Screening for cholesterol may not be worth effort, expense

Q.

Should I screen my otherwise healthy children for cholesterol?

A.

I have two thoughts about this. First, how worried should we be about cholesterol in kids, and second, how much screening should we do?

Usually we think about cholesterol as being bad, and generally when it is high, this is so. But a more accurate way would be to know whether our blood lipids are off. The talk of "good cholesterol" and "bad cholesterol" is valid. But the most important factor in your blood lipid profile is your genetics. There is not that much you can do with diet and exercise.

New recommendations from the American Academy of Pediatrics are to screen kids who have a family history of abnormal lipid profile, plus any child who has a close relative with an early cardiac event (younger than 55 for males, younger than 65 for females). Also, any child who is above the 85th percentile for body mass index should be screened.

Kids who fall into these categories should be screened twice between age 2 and 10. The organization also recommends no more whole milk for children starting at 1 year old.

What has spurred this is the idea that we should be using more anti-cholesterol drugs in childhood. While I am dubious that diet would do much good to change abnormal lipid profiles, it's also a little out of place that someone might be on a statin drug for decades. I would like to see more data.

Exercise is always a good idea in any family with coronary artery disease.

So why screen? I remember vividly a 5-year-old girl whose father had had a heart attack at an early age. He had abnormal lipids. So we screened her, and her lipids came back as bad as her dad's. But after consulting with cardiologists, nutritionists and endocrinologists, we did nothing. Everyone was distraught. This family likely felt a little more urgency to do the things we all should do: eat right, get exercise, sleep, etc. But I am not sure if it did a lot of good or not. We, meaning the medical profession, are in a screening frenzy these days. All of the screens presently in use have their benefits. Isn't it better to know something than not know it? However, there can be a downside to this bevy of screening, mostly in worry and stress.
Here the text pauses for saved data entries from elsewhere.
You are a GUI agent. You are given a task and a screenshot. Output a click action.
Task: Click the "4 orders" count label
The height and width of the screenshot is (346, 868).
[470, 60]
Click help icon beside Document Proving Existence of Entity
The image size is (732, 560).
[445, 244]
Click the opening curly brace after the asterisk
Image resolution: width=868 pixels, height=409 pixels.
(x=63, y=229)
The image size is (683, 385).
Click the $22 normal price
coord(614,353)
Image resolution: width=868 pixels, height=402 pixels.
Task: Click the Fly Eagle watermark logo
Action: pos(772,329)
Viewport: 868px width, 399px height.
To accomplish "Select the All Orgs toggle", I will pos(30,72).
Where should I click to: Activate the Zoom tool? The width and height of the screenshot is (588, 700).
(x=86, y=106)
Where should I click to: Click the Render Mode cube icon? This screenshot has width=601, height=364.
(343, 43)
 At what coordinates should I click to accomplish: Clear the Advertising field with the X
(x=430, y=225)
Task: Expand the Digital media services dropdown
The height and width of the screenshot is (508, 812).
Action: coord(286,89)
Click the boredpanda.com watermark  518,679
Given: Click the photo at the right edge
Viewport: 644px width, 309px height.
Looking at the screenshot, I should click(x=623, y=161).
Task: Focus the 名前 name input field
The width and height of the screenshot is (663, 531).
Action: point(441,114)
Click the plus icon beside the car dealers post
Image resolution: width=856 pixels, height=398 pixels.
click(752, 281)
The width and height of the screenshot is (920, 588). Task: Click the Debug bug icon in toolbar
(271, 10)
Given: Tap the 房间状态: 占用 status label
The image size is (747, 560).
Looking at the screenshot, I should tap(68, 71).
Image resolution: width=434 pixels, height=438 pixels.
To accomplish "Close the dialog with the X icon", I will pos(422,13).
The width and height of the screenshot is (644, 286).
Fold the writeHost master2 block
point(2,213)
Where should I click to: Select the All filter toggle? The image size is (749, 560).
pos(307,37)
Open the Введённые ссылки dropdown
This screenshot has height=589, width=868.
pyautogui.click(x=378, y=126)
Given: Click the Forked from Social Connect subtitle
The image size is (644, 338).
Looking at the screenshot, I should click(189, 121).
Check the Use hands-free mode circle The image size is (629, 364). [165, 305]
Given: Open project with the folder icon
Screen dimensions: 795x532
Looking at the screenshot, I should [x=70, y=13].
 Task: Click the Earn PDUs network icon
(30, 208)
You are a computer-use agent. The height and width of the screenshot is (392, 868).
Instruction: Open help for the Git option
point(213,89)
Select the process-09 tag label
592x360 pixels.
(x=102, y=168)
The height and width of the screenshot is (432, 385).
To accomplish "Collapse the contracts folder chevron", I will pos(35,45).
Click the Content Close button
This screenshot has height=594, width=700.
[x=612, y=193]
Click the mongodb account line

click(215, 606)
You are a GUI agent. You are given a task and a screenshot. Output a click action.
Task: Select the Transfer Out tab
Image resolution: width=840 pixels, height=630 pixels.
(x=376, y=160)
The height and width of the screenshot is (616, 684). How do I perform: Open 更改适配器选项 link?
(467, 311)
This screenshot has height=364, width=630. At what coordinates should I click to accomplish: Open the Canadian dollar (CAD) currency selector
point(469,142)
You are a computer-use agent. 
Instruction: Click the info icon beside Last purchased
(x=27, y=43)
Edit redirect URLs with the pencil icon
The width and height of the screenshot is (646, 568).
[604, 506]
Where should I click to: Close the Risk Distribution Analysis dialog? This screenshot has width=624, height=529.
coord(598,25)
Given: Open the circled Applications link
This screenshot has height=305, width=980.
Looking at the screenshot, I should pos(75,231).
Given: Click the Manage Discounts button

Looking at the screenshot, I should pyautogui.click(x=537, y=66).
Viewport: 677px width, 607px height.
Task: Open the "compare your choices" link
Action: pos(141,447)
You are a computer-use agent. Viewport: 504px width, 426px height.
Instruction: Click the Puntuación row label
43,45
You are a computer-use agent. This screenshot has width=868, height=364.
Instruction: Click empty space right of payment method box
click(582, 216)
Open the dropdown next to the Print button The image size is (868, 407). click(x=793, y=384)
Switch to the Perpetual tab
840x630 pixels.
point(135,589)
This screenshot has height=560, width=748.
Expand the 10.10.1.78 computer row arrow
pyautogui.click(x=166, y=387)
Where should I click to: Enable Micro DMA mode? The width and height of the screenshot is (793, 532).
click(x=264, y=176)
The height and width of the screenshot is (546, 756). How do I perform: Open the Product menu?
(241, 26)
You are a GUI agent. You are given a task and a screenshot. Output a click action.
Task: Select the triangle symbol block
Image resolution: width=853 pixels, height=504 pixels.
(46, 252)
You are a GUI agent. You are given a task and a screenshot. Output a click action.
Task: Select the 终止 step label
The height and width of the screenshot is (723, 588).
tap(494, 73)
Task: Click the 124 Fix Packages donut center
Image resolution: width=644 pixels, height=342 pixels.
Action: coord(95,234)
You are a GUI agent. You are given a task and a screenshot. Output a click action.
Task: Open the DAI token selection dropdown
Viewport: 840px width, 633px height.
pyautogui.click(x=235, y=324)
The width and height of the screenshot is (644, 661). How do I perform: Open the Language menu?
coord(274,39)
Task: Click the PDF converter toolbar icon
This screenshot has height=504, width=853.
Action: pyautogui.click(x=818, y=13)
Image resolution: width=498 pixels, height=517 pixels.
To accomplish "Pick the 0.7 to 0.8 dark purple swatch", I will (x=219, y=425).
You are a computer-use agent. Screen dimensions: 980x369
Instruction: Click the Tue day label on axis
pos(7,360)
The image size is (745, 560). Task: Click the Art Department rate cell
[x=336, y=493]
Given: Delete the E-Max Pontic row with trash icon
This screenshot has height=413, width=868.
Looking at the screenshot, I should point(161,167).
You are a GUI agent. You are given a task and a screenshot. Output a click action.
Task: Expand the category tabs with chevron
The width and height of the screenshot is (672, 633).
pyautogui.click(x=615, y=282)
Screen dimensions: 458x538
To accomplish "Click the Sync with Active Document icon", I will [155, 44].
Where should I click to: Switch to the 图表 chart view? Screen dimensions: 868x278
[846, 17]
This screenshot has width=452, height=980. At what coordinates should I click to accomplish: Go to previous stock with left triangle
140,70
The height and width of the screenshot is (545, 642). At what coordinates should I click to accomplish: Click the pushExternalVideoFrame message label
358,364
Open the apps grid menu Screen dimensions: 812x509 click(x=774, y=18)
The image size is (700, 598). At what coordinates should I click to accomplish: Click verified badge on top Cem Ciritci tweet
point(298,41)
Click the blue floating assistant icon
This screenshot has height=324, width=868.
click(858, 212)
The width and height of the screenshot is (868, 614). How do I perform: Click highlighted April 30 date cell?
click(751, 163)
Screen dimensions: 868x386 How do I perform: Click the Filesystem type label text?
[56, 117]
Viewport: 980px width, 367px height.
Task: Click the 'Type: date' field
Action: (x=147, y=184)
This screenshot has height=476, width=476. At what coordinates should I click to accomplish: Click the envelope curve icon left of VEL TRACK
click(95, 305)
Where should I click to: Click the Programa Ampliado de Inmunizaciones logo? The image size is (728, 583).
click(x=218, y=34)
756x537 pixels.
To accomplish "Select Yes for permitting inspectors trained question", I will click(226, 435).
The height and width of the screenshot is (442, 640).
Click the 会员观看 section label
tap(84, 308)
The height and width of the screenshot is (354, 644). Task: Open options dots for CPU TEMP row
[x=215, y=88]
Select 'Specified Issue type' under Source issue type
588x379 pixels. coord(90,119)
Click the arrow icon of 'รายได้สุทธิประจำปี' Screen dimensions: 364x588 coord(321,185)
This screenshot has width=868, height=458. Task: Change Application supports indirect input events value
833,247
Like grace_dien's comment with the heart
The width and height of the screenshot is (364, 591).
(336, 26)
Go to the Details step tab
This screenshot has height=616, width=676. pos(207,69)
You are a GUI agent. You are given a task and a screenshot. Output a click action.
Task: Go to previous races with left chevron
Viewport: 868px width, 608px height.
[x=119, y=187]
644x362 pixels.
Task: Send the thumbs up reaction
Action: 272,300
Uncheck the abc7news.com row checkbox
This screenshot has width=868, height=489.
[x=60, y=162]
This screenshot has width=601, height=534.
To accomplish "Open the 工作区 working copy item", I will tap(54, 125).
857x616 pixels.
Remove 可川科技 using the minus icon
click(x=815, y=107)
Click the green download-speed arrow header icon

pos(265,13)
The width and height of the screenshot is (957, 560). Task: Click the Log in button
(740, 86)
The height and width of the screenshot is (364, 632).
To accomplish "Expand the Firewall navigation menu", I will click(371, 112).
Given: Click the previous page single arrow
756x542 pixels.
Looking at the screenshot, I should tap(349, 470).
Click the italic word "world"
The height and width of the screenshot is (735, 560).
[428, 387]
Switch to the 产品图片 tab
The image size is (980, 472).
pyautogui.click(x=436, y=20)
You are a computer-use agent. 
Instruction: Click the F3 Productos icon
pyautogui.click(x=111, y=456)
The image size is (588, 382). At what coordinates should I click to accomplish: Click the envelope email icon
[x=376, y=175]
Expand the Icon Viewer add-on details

Because I am a physician and am on staff at Children's Hospital, I am required to get an annual TB skin test. I now do developmental and behavioral health, and I am no more likely to get TB than a grocery store clerk. I don't have any contact with the sick public, at least not the infectious sick public. When people are sick, they cancel appointments.

But probably this blanket recommendation makes sense because it is so darned cheap; about $3 for the test materials. If TB skin tests cost $200 apiece, I'll bet we wouldn't do it like this.

The cholesterol screening is one that is dubious in its value and will help only a small percentage of kids. Couldn't this time and expense be better spent building a healthier society, for all kids, who are developing their life habits? So when you ask the question, is it worth it to screen all these kids for lipid problems, it seems like a straightforward medical question.

But it isn't. It's at least as much a societal question, and an economic one as well. Suppose you have to spend, between lab costs and personnel time, $20,000 to find a kid who's at risk. And suppose you knew that using a statin drug very likely would help. You don't know that the health care system might be able to do more with that money to fight heart disease; more gym memberships, better education, more research, obligatory salads, etc.

What I would like you to do, as critical consumers, is to appraise this policy and others like this. What exactly are we doing and what is the price we pay, not just economically, but in fear and anxiety.

And I will say right now that, without the data, I don't know whether this is a good idea or not.